A Japanese paper which suggests measuring FT3 might be more useful than FT4.
I've only read the abstract so far - but will read the full paper later.
Thyroid Res. 2022 May 10;15(1):9.
doi: 10.1186/s13044-022-00127-3.
Proportion of serum thyroid hormone concentrations within the reference ranges in athyreotic patients on levothyroxine monotherapy: a retrospective study
Mitsuru Ito 1 , Sawako Takahashi 2 , Mikiko Okazaki-Hada 2 , Mizuho Minakata 2 , Kazuyoshi Kohsaka 2 , Tomohiko Nakamura 2 , Toshihiko Kasahara 2 , Takumi Kudo 2 , Eijun Nishihara 2 , Shuji Fukata 2 , Mitsushige Nishikawa 2 , Takashi Akamiuzu 2 , Akira Miyauchi 2
Affiliations
• PMID: 35534833
• DOI: 10.1186/s13044-022-00127-3
Abstract
Background: In patients receiving thyroid-stimulating hormone (TSH) suppressive therapy with levothyroxine (LT4) after total thyroidectomy for thyroid cancer, thyroid function tests should be performed to adjust the LT4 dose. Specifically, serum TSH concentrations are commonly measured because TSH suppression is necessary according to thyroid cancer risk. The aim of the present study was to elucidate whether free thyroxine (FT4) or free triiodothyronine (FT3) indicates better for adjusting the dose in athyreotic patients on LT4 monotherapy after total thyroidectomy.
Methods: We retrospectively studied the compatibility of free thyroid hormone (FT4 and FT3) concentrations with reference ranges in athyreotic patients on LT4 monotherapy after total thyroidectomy.

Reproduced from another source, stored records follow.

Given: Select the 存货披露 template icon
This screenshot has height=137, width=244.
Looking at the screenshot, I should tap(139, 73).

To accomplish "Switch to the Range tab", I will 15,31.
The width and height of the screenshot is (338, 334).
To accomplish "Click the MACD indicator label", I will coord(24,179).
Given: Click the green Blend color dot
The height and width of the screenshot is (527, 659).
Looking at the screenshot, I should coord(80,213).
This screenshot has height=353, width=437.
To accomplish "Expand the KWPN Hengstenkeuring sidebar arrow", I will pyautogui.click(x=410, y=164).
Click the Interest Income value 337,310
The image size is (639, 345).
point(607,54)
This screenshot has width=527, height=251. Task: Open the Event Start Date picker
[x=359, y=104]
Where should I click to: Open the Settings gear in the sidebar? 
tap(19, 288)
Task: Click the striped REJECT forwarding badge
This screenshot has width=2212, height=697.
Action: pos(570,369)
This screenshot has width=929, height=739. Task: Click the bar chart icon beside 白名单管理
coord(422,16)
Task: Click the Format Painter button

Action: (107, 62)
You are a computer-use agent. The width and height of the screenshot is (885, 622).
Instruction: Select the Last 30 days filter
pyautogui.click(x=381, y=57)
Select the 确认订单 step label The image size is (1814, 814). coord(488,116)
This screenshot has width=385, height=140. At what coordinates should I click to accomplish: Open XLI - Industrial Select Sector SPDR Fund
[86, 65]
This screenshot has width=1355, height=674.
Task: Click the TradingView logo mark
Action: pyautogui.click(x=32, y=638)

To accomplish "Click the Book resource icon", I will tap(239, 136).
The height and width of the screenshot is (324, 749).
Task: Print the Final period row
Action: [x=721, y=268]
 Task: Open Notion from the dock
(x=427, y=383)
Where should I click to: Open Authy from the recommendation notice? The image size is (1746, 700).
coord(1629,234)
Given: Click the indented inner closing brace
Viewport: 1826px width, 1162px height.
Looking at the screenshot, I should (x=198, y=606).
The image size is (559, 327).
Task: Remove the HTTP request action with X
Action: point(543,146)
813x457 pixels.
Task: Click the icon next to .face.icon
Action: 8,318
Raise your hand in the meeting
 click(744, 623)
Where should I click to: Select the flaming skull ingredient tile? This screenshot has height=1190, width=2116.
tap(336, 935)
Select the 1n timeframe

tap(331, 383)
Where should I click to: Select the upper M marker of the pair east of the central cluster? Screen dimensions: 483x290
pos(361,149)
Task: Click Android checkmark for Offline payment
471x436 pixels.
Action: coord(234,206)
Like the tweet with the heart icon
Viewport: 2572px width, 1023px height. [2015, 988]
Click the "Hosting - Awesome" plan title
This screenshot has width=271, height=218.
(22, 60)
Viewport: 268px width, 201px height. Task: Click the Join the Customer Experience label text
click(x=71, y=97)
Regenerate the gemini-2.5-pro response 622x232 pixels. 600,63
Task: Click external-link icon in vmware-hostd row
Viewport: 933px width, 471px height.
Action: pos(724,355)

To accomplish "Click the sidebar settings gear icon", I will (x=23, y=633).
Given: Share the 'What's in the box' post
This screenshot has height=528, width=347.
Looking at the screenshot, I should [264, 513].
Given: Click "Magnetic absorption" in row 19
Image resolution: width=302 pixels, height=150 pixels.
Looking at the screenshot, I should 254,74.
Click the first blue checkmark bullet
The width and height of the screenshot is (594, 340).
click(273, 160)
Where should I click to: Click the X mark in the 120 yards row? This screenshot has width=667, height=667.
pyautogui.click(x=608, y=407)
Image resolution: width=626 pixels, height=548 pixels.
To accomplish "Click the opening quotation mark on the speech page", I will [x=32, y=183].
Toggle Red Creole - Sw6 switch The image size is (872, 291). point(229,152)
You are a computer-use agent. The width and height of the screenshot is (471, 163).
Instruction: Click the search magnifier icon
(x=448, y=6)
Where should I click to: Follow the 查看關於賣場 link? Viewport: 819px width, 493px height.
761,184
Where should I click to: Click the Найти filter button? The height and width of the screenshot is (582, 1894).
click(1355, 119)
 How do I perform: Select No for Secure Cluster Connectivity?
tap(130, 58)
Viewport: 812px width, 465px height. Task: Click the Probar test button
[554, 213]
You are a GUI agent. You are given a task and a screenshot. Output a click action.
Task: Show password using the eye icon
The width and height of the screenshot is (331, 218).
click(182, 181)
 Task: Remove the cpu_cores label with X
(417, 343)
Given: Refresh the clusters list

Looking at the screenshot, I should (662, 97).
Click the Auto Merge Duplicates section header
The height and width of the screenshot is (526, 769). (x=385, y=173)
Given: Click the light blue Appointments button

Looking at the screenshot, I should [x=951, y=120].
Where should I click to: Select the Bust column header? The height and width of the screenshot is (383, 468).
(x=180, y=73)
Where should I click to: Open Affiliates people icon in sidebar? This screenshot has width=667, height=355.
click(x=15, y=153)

Results: We identified 2210 consecutive patients from their medical records. Of these patients, 250 had both FT4 and FT3 concentrations in addition to TSH. Two hundred seven had serum TSH concentrations below the reference range (0.5-5.0 μIU/mL), while 43 had them within the reference range. In the 207 patients with TSH concentrations below the reference range, 61 patients (29.5%) had FT4 concentrations within the reference range (0.9-1.7 ng/dL) and 146 patients (70.5%) had FT4 concentrations above the reference range. In contrast, 10 patients (4.8%) had FT3 concentrations below the reference range (2.3-4.0 pg/mL) and 8 (3.9%) had FT3 concentrations above the reference range; 189 patients (91.3%) had concentrations within the reference range. Of the 43 patients with TSH concentrations within the reference range, 25 (58.1%) had FT4 concentrations within the reference range and 18 (41.9%) had FT4 concentrations above the reference range. While, 11 patients (25.6%) had FT3 concentrations below the reference range and one (2.3%) had FT3 concentrations above the reference range; hence, 31 patients (72.1%) had FT3 concentrations within the reference range.
Conclusion: This study showed that measuring FT3 concentrations rather than FT4 concentrations as the subsequent parameter of thyroid function might be more useful for disease management in terms of the proportion of serum thyroid hormone concentrations within the reference ranges. Furthermore, FT3 measurement could be useful in providing more detailed treatments, including avoiding more aggressive TSH suppressive therapy and identifying the presence of low T3 syndrome in the background.
Keywords: Athyreotic patients; Thyroid-stimulating hormone suppressive therapy; Thyroxine; Triiodothyronine.